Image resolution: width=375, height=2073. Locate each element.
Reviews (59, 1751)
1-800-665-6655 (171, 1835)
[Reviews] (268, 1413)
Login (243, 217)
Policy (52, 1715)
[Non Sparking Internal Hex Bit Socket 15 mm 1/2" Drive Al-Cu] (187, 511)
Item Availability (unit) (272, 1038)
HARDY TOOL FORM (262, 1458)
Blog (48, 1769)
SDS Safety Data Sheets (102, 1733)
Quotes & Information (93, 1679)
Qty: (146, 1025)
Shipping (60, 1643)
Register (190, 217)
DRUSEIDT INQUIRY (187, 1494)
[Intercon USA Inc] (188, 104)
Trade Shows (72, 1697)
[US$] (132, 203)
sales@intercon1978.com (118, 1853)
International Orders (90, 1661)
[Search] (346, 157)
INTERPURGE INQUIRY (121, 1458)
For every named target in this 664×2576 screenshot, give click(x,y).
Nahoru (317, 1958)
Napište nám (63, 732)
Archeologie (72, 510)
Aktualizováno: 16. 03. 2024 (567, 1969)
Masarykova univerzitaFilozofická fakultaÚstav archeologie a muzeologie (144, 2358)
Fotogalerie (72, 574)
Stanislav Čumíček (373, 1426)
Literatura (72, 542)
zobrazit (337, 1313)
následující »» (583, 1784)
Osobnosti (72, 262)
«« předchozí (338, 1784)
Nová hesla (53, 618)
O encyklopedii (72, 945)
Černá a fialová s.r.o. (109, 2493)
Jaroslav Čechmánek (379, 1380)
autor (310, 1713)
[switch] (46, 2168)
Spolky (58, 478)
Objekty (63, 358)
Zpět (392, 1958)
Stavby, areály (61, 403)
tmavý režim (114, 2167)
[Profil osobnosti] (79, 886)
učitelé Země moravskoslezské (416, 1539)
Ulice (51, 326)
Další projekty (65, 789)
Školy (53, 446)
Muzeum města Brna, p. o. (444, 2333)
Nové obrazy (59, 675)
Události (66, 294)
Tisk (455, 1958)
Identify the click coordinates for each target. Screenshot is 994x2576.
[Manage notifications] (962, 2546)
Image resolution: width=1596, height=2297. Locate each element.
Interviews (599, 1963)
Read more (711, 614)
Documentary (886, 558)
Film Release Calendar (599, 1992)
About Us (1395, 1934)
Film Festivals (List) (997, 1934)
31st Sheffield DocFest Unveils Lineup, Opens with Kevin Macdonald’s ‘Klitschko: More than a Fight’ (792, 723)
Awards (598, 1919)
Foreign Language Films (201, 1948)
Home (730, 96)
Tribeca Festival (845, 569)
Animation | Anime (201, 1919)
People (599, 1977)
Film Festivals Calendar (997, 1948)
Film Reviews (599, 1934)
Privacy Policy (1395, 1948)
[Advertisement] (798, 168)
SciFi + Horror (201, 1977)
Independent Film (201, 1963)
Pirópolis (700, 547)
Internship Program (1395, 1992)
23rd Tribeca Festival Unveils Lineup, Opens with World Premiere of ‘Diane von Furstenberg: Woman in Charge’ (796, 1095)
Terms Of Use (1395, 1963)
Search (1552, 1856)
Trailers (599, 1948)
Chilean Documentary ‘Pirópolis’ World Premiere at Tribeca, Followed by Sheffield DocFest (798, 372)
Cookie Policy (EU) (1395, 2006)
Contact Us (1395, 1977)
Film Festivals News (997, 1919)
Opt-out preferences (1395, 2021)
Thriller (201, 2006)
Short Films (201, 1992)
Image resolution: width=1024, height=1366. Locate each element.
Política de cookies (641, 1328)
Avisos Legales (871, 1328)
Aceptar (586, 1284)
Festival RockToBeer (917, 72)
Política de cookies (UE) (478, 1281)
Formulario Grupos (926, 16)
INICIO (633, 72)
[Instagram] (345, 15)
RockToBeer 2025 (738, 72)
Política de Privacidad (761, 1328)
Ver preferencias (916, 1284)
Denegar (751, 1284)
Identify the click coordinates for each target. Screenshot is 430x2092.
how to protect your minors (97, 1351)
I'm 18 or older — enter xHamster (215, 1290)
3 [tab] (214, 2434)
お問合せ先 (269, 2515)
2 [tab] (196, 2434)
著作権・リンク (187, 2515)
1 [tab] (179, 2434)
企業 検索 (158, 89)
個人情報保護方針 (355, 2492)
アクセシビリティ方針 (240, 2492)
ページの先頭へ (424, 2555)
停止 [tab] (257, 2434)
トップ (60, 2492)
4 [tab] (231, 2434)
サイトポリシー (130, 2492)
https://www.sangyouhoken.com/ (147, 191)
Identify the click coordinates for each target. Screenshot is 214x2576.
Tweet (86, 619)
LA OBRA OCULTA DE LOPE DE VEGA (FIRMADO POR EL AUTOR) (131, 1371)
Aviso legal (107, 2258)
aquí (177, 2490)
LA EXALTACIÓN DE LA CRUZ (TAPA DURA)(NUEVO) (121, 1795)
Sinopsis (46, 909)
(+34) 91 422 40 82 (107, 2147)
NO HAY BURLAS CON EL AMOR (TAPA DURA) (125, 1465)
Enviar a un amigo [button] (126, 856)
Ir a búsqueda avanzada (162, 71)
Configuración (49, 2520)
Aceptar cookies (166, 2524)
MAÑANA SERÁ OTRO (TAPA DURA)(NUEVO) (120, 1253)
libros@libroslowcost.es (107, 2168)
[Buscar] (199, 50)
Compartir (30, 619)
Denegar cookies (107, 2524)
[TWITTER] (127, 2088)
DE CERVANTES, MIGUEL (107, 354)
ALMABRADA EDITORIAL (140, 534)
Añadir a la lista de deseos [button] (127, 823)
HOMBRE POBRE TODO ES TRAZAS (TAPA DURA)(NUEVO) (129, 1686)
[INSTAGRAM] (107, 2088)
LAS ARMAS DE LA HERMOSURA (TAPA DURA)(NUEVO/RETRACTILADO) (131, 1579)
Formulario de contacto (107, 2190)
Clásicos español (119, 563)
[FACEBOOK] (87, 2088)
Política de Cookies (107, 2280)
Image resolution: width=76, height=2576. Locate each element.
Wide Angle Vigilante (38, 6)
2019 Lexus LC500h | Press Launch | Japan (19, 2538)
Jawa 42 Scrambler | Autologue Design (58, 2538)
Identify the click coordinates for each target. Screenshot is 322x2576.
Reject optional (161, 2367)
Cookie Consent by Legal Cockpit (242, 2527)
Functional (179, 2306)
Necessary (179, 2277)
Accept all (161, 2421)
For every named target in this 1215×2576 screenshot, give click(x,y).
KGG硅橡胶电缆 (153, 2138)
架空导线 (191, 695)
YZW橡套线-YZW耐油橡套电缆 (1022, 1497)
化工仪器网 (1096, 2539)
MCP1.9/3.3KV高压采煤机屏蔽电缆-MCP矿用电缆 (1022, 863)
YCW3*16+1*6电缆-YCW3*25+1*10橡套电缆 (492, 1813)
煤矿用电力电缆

━━━━━━━━━━━━━━━━

From the first line to the last, transcribe the listing exactly.

Image resolution: width=375, height=2073. Locate each element.
Reviews (59, 1751)
1-800-665-6655 (171, 1835)
[Reviews] (268, 1413)
Login (243, 217)
Policy (52, 1715)
[Non Sparking Internal Hex Bit Socket 15 mm 1/2" Drive Al-Cu] (187, 511)
Item Availability (unit) (272, 1038)
HARDY TOOL FORM (262, 1458)
Blog (48, 1769)
SDS Safety Data Sheets (102, 1733)
Quotes & Information (93, 1679)
Qty: (146, 1025)
Shipping (60, 1643)
Register (190, 217)
DRUSEIDT INQUIRY (187, 1494)
[Intercon USA Inc] (188, 104)
Trade Shows (72, 1697)
[US$] (132, 203)
sales@intercon1978.com (118, 1853)
International Orders (90, 1661)
[Search] (346, 157)
INTERPURGE INQUIRY (121, 1458)
For every named target in this 664×2576 screenshot, give click(x,y).
Nahoru (317, 1958)
Napište nám (63, 732)
Archeologie (72, 510)
Aktualizováno: 16. 03. 2024 (567, 1969)
Masarykova univerzitaFilozofická fakultaÚstav archeologie a muzeologie (144, 2358)
Fotogalerie (72, 574)
Stanislav Čumíček (373, 1426)
Literatura (72, 542)
zobrazit (337, 1313)
následující »» (583, 1784)
Osobnosti (72, 262)
«« předchozí (338, 1784)
Nová hesla (53, 618)
O encyklopedii (72, 945)
Černá a fialová s.r.o. (109, 2493)
Jaroslav Čechmánek (379, 1380)
autor (310, 1713)
[switch] (46, 2168)
Spolky (58, 478)
Objekty (63, 358)
Zpět (392, 1958)
Stavby, areály (61, 403)
tmavý režim (114, 2167)
[Profil osobnosti] (79, 886)
učitelé Země moravskoslezské (416, 1539)
Ulice (51, 326)
Další projekty (65, 789)
Školy (53, 446)
Muzeum města Brna, p. o. (444, 2333)
Nové obrazy (59, 675)
Události (66, 294)
Tisk (455, 1958)
Identify the click coordinates for each target. Screenshot is 994x2576.
[Manage notifications] (962, 2546)
Image resolution: width=1596, height=2297. Locate each element.
Interviews (599, 1963)
Read more (711, 614)
Documentary (886, 558)
Film Release Calendar (599, 1992)
About Us (1395, 1934)
Film Festivals (List) (997, 1934)
31st Sheffield DocFest Unveils Lineup, Opens with Kevin Macdonald’s ‘Klitschko: More than a Fight’ (792, 723)
Awards (598, 1919)
Foreign Language Films (201, 1948)
Home (730, 96)
Tribeca Festival (845, 569)
Animation | Anime (201, 1919)
People (599, 1977)
Film Festivals Calendar (997, 1948)
Film Reviews (599, 1934)
Privacy Policy (1395, 1948)
[Advertisement] (798, 168)
SciFi + Horror (201, 1977)
Independent Film (201, 1963)
Pirópolis (700, 547)
Internship Program (1395, 1992)
23rd Tribeca Festival Unveils Lineup, Opens with World Premiere of ‘Diane von Furstenberg: Woman in Charge’ (796, 1095)
Terms Of Use (1395, 1963)
Search (1552, 1856)
Trailers (599, 1948)
Chilean Documentary ‘Pirópolis’ World Premiere at Tribeca, Followed by Sheffield DocFest (798, 372)
Cookie Policy (EU) (1395, 2006)
Contact Us (1395, 1977)
Film Festivals News (997, 1919)
Opt-out preferences (1395, 2021)
Thriller (201, 2006)
Short Films (201, 1992)
Image resolution: width=1024, height=1366. Locate each element.
Política de cookies (641, 1328)
Avisos Legales (871, 1328)
Aceptar (586, 1284)
Festival RockToBeer (917, 72)
Política de cookies (UE) (478, 1281)
Formulario Grupos (926, 16)
INICIO (633, 72)
[Instagram] (345, 15)
RockToBeer 2025 (738, 72)
Política de Privacidad (761, 1328)
Ver preferencias (916, 1284)
Denegar (751, 1284)
Identify the click coordinates for each target. Screenshot is 430x2092.
how to protect your minors (97, 1351)
I'm 18 or older — enter xHamster (215, 1290)
3 [tab] (214, 2434)
お問合せ先 (269, 2515)
2 [tab] (196, 2434)
著作権・リンク (187, 2515)
1 [tab] (179, 2434)
企業 検索 (158, 89)
個人情報保護方針 (355, 2492)
アクセシビリティ方針 (240, 2492)
ページの先頭へ (424, 2555)
停止 [tab] (257, 2434)
トップ (60, 2492)
4 [tab] (231, 2434)
サイトポリシー (130, 2492)
https://www.sangyouhoken.com/ (147, 191)
Identify the click coordinates for each target. Screenshot is 214x2576.
Tweet (86, 619)
LA OBRA OCULTA DE LOPE DE VEGA (FIRMADO POR EL AUTOR) (131, 1371)
Aviso legal (107, 2258)
aquí (177, 2490)
LA EXALTACIÓN DE LA CRUZ (TAPA DURA)(NUEVO) (121, 1795)
Sinopsis (46, 909)
(+34) 91 422 40 82 (107, 2147)
NO HAY BURLAS CON EL AMOR (TAPA DURA) (125, 1465)
Enviar a un amigo [button] (126, 856)
Ir a búsqueda avanzada (162, 71)
Configuración (49, 2520)
Aceptar cookies (166, 2524)
MAÑANA SERÁ OTRO (TAPA DURA)(NUEVO) (120, 1253)
libros@libroslowcost.es (107, 2168)
[Buscar] (199, 50)
Compartir (30, 619)
Denegar cookies (107, 2524)
[TWITTER] (127, 2088)
DE CERVANTES, MIGUEL (107, 354)
ALMABRADA EDITORIAL (140, 534)
Añadir a la lista de deseos [button] (127, 823)
HOMBRE POBRE TODO ES TRAZAS (TAPA DURA)(NUEVO) (129, 1686)
[INSTAGRAM] (107, 2088)
LAS ARMAS DE LA HERMOSURA (TAPA DURA)(NUEVO/RETRACTILADO) (131, 1579)
Formulario de contacto (107, 2190)
Clásicos español (119, 563)
[FACEBOOK] (87, 2088)
Política de Cookies (107, 2280)
Image resolution: width=76, height=2576. Locate each element.
Wide Angle Vigilante (38, 6)
2019 Lexus LC500h | Press Launch | Japan (19, 2538)
Jawa 42 Scrambler | Autologue Design (58, 2538)
Identify the click coordinates for each target. Screenshot is 322x2576.
Reject optional (161, 2367)
Cookie Consent by Legal Cockpit (242, 2527)
Functional (179, 2306)
Necessary (179, 2277)
Accept all (161, 2421)
For every named target in this 1215×2576 screenshot, give click(x,y).
KGG硅橡胶电缆 (153, 2138)
架空导线 (191, 695)
YZW橡套线-YZW耐油橡套电缆 (1022, 1497)
化工仪器网 (1096, 2539)
MCP1.9/3.3KV高压采煤机屏蔽电缆-MCP矿用电缆 (1022, 863)
YCW3*16+1*6电缆-YCW3*25+1*10橡套电缆 (492, 1813)
煤矿用电力电缆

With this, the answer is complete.